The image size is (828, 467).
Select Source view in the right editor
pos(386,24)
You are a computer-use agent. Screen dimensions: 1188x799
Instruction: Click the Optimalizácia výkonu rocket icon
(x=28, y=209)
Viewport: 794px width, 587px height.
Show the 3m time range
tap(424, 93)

━━━━

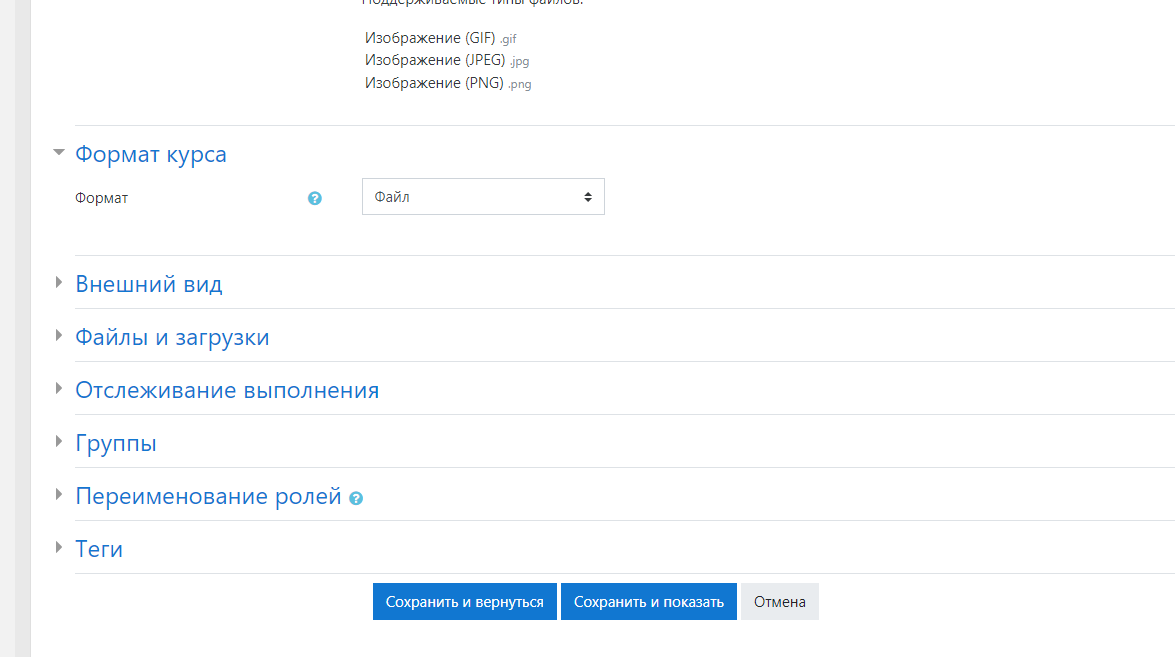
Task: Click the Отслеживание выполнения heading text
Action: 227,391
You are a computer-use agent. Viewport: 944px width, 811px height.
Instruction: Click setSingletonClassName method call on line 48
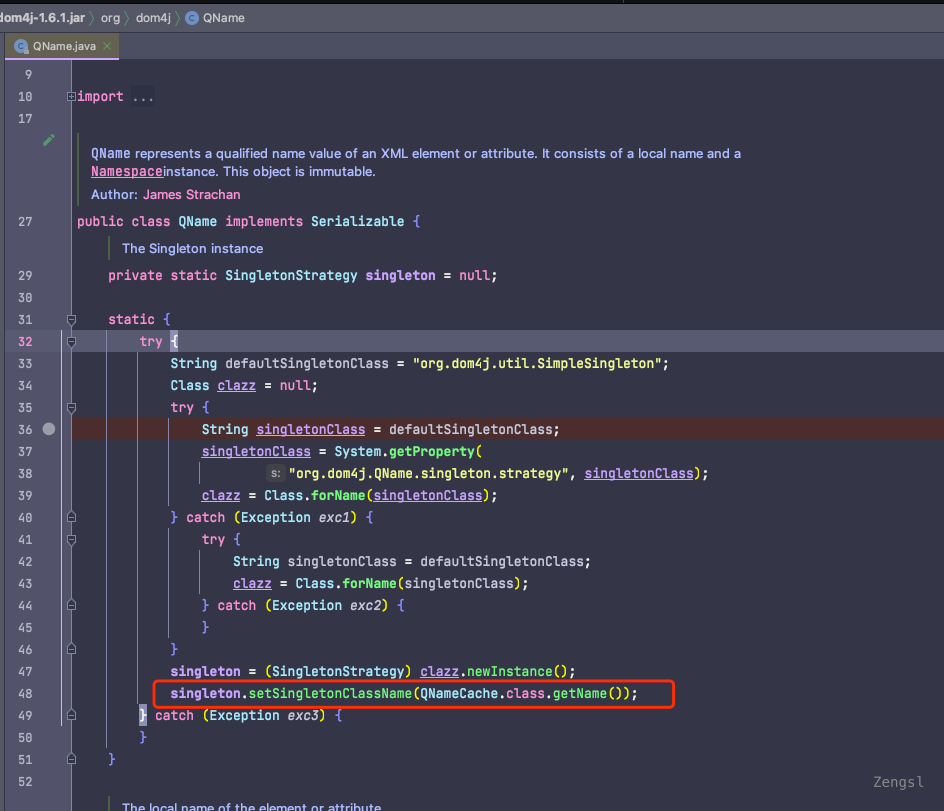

━━━━

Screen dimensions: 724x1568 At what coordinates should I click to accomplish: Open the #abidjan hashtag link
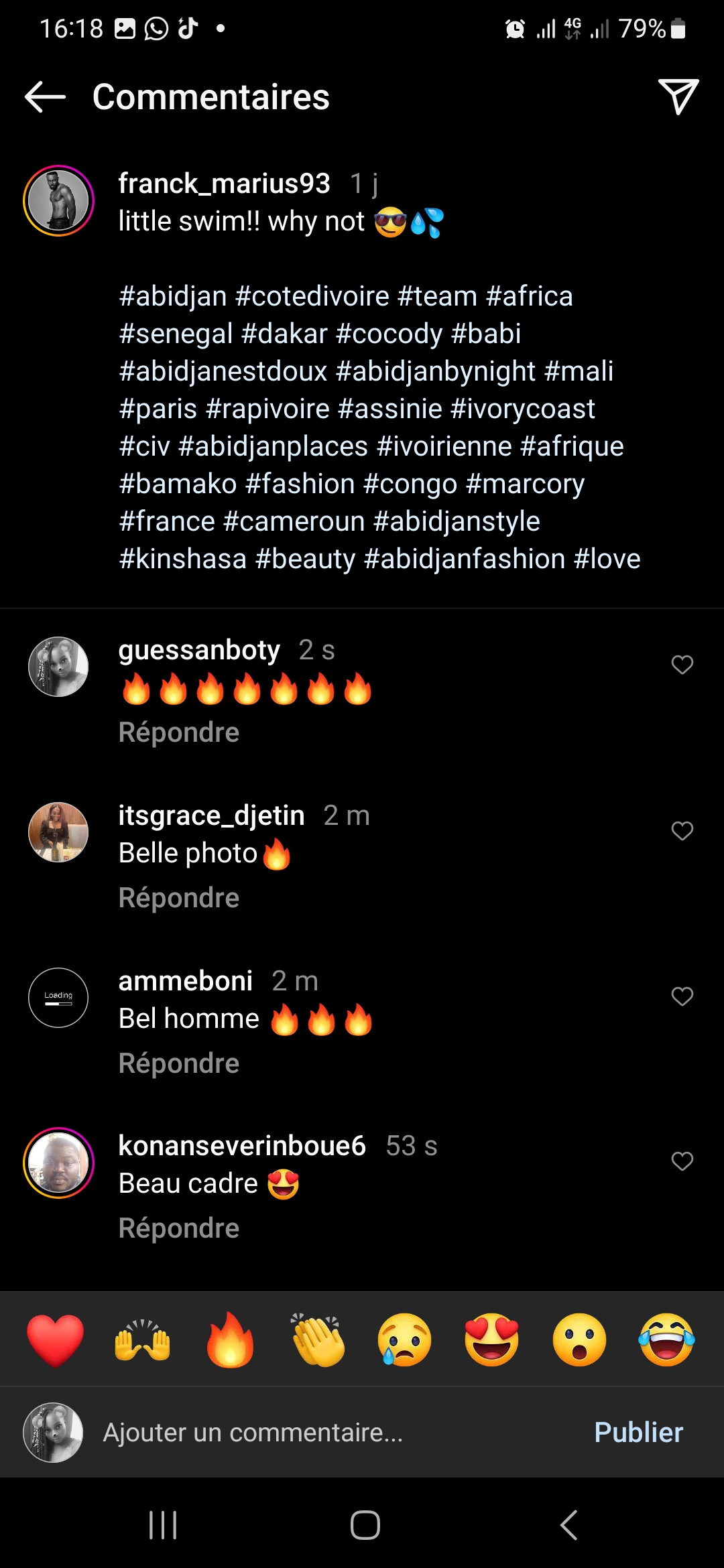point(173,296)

━━━━

• **Problem details**
If a line in the records includes "width", it counts toward the total; report that total by itself.

• **Answer space**
2